Già Norberto Bobbio si interrogava sulla solidità del “matrimonio” fra democrazia e capitalismo. E studiosi come Michele Salvati hanno riproposto il tema, anche in relazione alle possenti spinte della globalizzazione. Gli anni ’70 del secolo scorso, ad esempio, sono stati caratterizzati da grandi emergenze, e gli “shock petroliferi” evidenziavano “i limiti dello sviluppo”.
Eppure la crisi odierna ha un altro sapore, per così dire. In quegli anni, nonostante tutto, i livelli di benessere di porzioni rilevanti della popolazione crescevano. Oggi vi è un clima di recessione, al di là della stessa accezione tecnica del termine.
Le cronache politiche e parlamentari italiane degli ultimi giorni, poi, dovrebbero scuoterci. Dove sono, verrebbe da chiedersi, quel “consenso per intersezione” e quella “solidarietà fra estranei” che dovrebbero animare una democrazia matura?

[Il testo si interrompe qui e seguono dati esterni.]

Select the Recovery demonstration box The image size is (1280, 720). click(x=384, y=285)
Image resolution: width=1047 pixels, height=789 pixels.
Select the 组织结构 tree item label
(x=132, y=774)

Parrebbe essersi smarrito lo stesso spirito laico, il solo che può consentire di trovare un denominatore comune fra posizioni e interessi diversi e può impedire al dissimile di tradursi in “setta”, in separazione. Detto altrimenti: il rischio è che l’intreccio fra malessere economico e sociale e imbarbarimento della politica comprometta gravemente la convivenza democratica.